Privacy By Design (PbD) and Transparency Requirements Under the General Data Protection Regulation (GDPR) as Fraud Prevention Tools
John.E. Giannakakis, CIPP/E, CIPM. CFE, GDPR F+P
Co-Founder @ The DPO Academy
On 14th of April 2016 the European Parliament adopted the new General Data Privacy Regulation ("GDPR") The GDPR is a Regulation by which the European Commission intends to strengthen and unify data protection for individuals within the European Union (EU).
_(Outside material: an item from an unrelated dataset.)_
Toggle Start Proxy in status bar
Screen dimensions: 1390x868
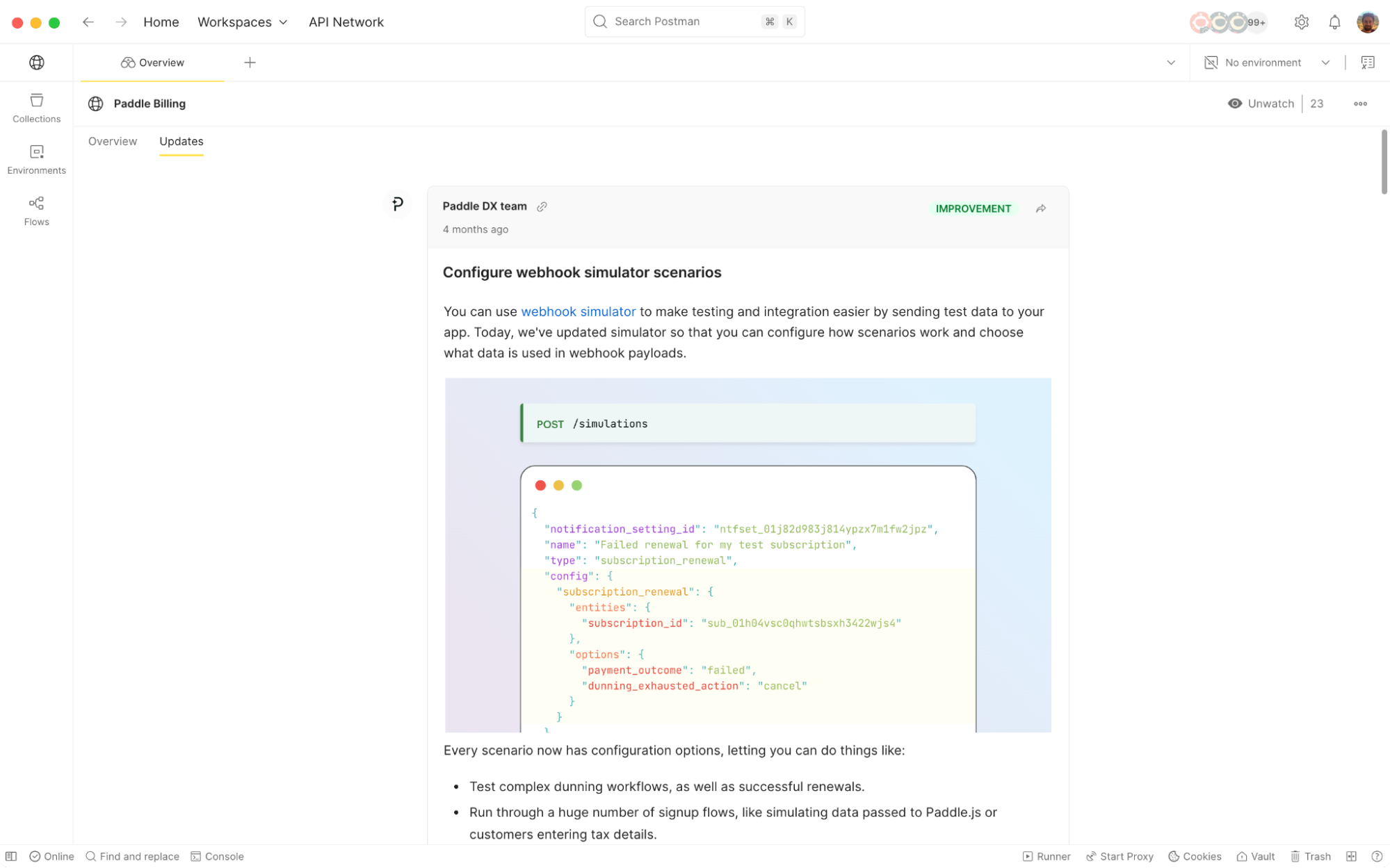[x=1119, y=856]
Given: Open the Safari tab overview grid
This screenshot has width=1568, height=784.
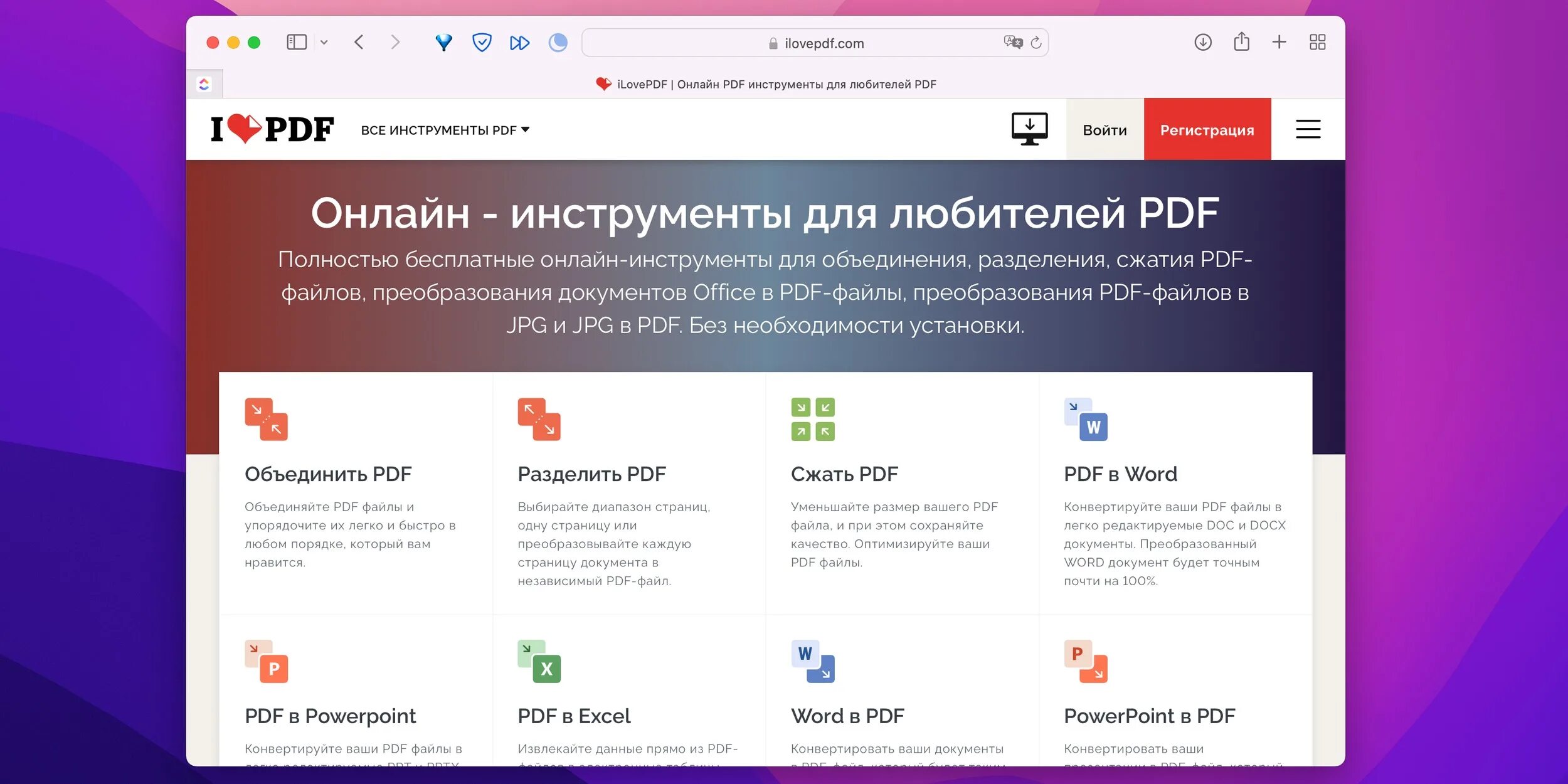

It also addresses export of personal data outside the EU. The primary objectives of the GDPR are to give citizens back the control of their personal data and to simplify the regulatory environment for international business by unifying the regulation within the EU.
When the GDPR will come into effect on May 25th, 2018 it will replace the 1995 data protection directive ("Directive 95/46/EC").
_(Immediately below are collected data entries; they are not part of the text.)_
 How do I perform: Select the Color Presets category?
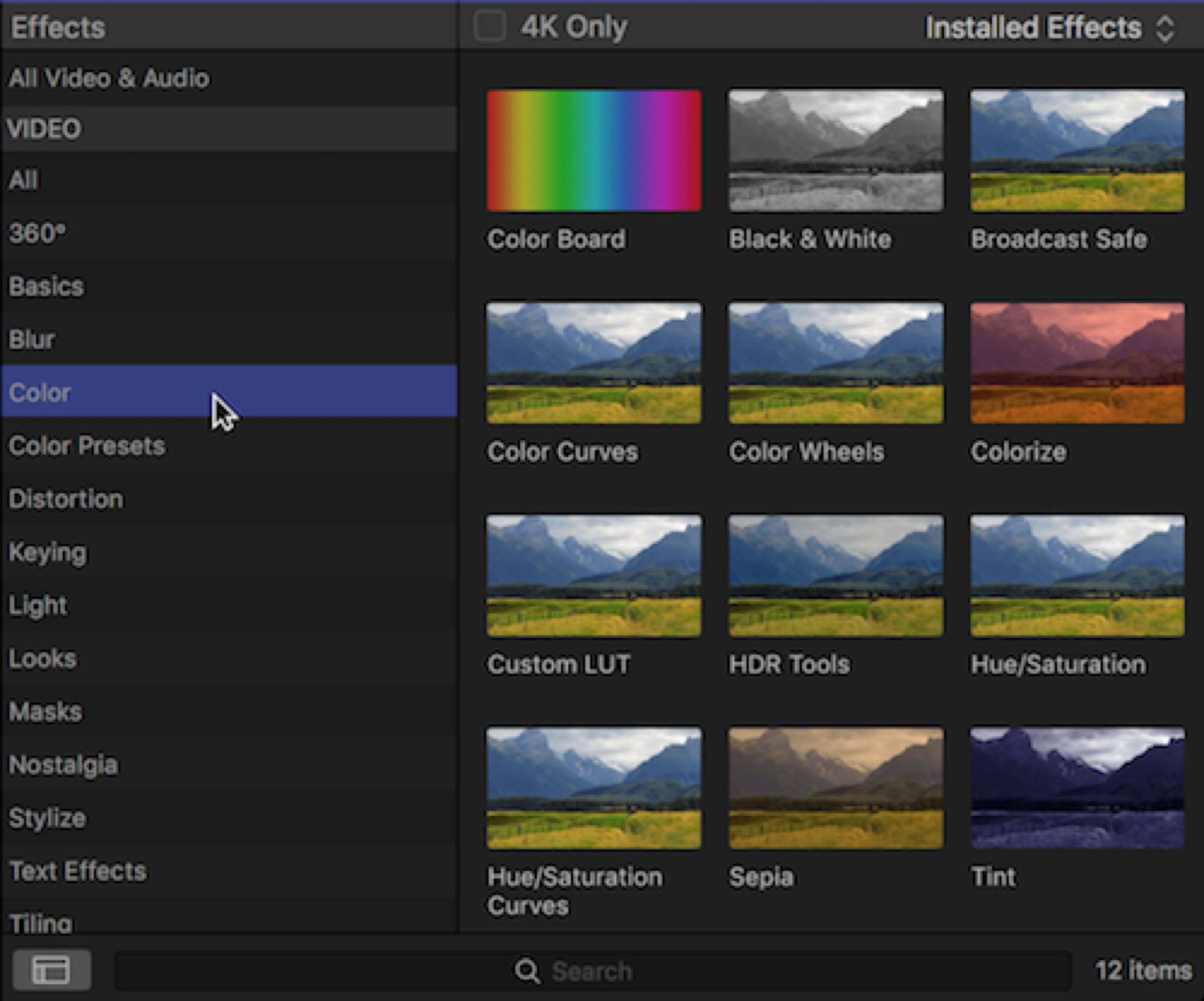tap(87, 446)
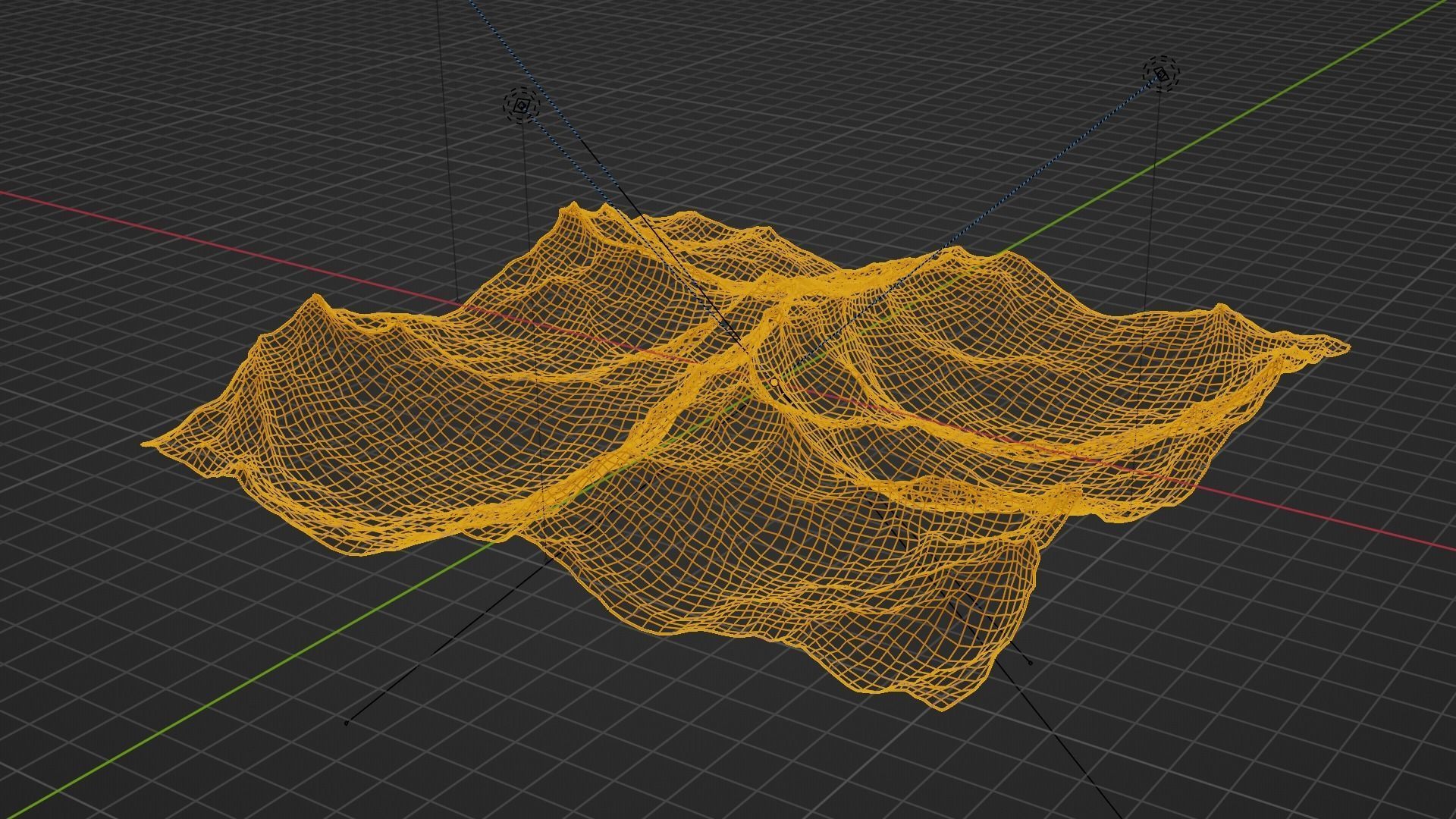Click the far right tip of terrain mesh
The image size is (1456, 819).
coord(1345,348)
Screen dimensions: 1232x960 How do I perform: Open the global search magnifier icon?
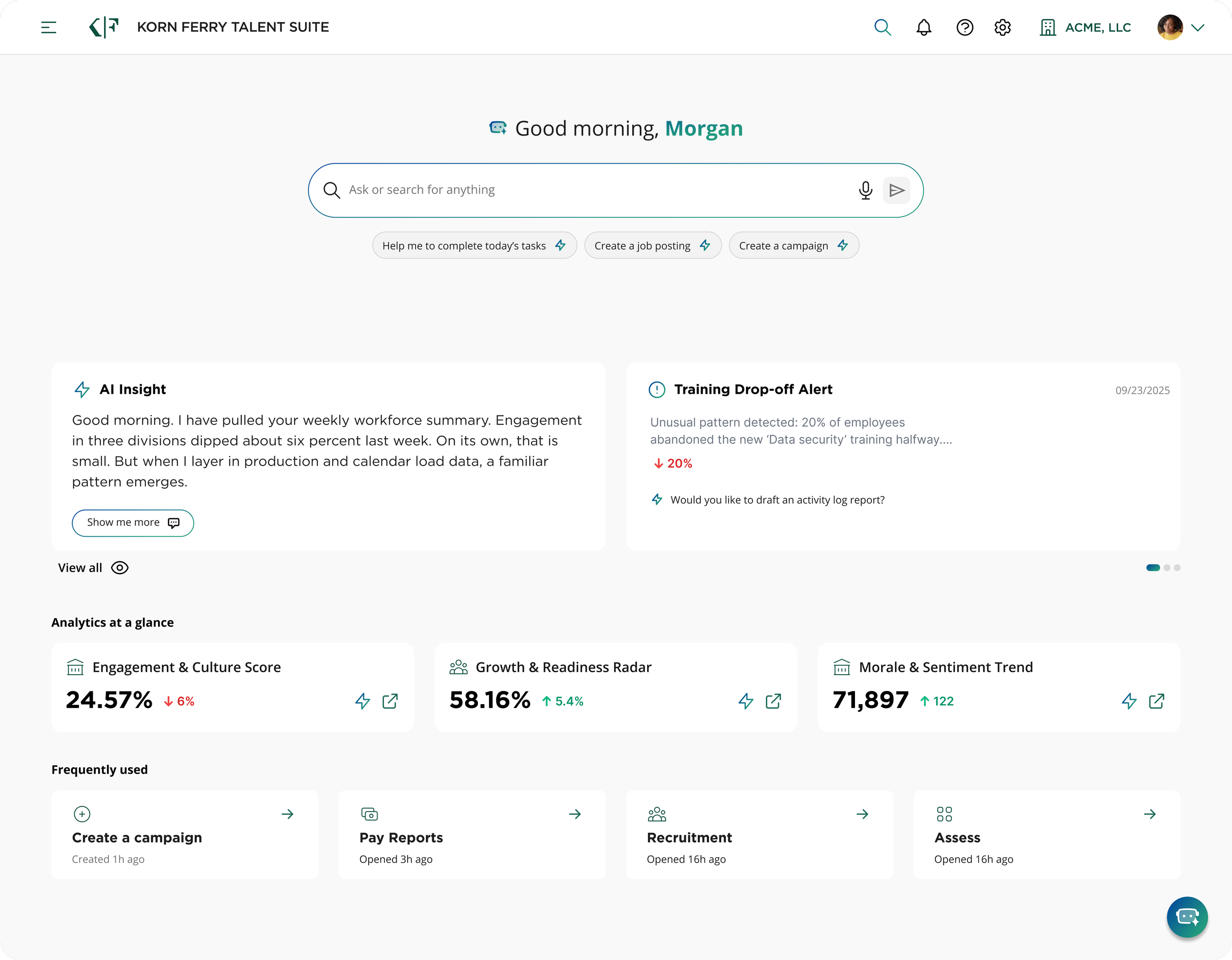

The new Regulation contains a stricter set of provisions and requirements, including the adjustment of systems to secure "Privacy by Default" and "Privacy by Design", the appointment of Data Privacy Officer in specific cases, the requirement for keeping "Record of Processing Activities" for each legal entity employing over 250 employees or alternatively performing specific types of personal data processing the introduction of the 'Right to be Forgotten" (Article 17) amongst other requirements which broadens and explicitly codifies the right to be forgotten already contained in case law and states, among other things, the obligation to erase Data "without undue delay" if they are no longer necessary to be kept or if consent is withdrawn.
The most critical areas of the GDPR are its aligned and unified enforcement across EU countries, eliminating polyphony of the old regime, which applies at national level only as well as the data transfers both intragroup as well as to Companies outside EEA and Switzerland, as well to the US. GDPR, same as with the EU Data Protection Directive, (95/46/EC) has requirements for the transfer of data to countries outside the EU. Countries still must have an adequate level of protection. The US was not deemed to provide an adequate level of protection under the EU Data Protection Directive, and the solution of choice for most companies for cross-border data transfer was the Safe Harbor Arrangement.
But Safe Harbor was invalidated earlier this year in the Schrems case.